** Opening EXERCISE DATA block **
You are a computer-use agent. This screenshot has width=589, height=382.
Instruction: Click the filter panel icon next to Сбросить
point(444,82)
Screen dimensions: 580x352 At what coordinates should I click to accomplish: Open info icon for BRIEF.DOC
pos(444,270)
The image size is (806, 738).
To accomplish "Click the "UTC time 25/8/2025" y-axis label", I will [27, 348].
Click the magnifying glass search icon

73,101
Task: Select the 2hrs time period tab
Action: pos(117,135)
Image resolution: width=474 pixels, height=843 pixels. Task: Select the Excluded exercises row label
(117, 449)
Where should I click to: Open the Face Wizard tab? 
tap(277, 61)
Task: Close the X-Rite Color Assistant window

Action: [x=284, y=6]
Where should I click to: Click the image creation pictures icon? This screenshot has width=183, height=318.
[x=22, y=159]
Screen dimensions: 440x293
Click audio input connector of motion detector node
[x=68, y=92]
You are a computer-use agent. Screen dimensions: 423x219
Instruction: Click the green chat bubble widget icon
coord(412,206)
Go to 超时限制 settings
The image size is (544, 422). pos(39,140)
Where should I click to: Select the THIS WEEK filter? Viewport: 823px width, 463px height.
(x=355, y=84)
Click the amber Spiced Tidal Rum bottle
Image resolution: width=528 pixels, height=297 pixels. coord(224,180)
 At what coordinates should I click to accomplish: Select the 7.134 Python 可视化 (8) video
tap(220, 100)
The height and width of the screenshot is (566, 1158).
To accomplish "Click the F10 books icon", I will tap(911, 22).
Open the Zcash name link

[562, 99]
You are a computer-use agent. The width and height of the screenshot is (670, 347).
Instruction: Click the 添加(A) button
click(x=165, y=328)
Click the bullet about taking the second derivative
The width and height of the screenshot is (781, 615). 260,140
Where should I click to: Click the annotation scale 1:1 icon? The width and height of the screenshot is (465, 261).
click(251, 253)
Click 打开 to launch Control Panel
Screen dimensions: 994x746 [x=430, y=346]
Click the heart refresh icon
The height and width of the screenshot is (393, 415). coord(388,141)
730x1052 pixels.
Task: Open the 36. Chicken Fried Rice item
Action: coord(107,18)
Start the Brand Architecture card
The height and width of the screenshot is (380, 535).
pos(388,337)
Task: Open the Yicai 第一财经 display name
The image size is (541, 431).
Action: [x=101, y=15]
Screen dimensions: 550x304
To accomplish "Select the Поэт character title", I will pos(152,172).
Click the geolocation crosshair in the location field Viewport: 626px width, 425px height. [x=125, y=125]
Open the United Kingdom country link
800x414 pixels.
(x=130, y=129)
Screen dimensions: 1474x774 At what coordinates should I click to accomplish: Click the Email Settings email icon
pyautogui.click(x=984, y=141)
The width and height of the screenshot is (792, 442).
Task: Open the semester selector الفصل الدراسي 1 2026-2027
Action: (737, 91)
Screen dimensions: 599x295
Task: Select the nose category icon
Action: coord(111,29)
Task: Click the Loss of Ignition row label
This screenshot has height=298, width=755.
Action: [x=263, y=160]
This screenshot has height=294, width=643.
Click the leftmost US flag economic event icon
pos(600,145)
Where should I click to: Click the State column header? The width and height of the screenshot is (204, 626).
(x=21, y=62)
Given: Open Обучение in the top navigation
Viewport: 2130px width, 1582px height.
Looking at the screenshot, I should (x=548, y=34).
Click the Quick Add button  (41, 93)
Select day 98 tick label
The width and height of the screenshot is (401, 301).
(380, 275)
** Closing EXERCISE DATA block **
| THE TASK |
Your answer should consist of copies of the lines above that include the string "computer".

| RESULT FOR THIS TASK |
You are a computer-use agent. This screenshot has width=589, height=382.
You are a computer-use agent. Screen dimensions: 423x219
You are a computer-use agent. The width and height of the screenshot is (670, 347).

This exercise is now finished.